TASK REQUIREMENTS | Without copying the images, write out all the entries below verbatim.

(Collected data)
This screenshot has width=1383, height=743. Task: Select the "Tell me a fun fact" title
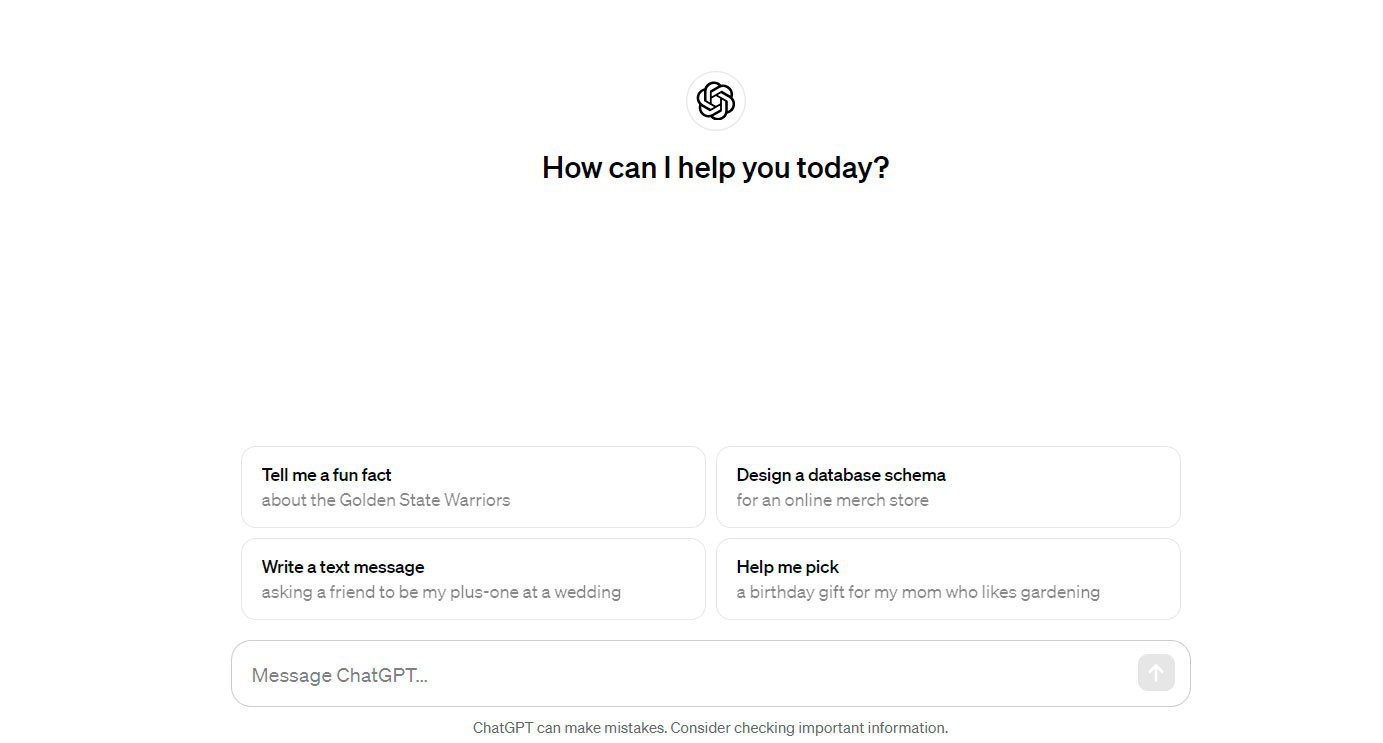(326, 475)
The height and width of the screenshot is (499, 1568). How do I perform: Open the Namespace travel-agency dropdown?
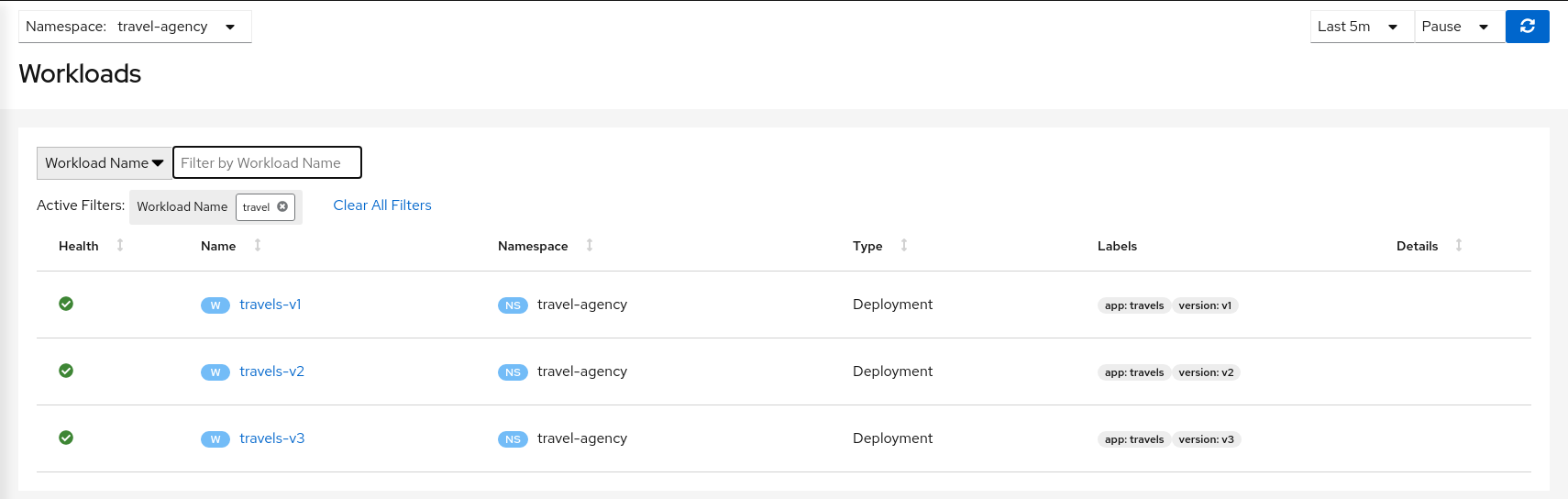(135, 27)
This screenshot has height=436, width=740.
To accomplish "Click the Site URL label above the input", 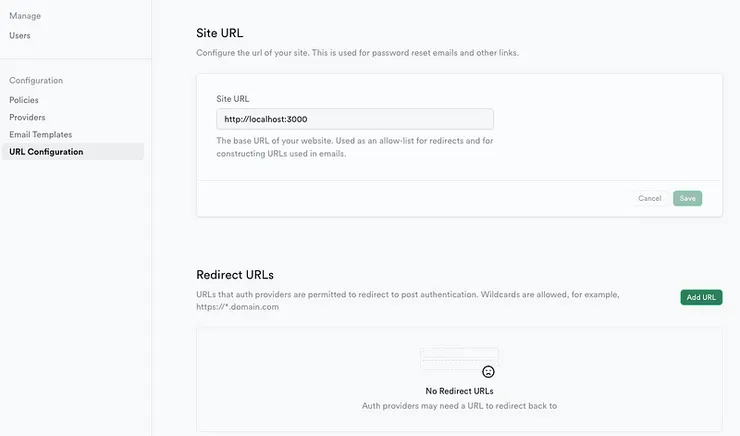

ANSWER TO THIS EXERCISE |
This screenshot has width=1383, height=743. Task: Select the "Tell me a fun fact" title
(326, 475)
The height and width of the screenshot is (499, 1568). How do I perform: Open the Namespace travel-agency dropdown?
(135, 27)
This screenshot has height=436, width=740.
To accomplish "Click the Site URL label above the input", 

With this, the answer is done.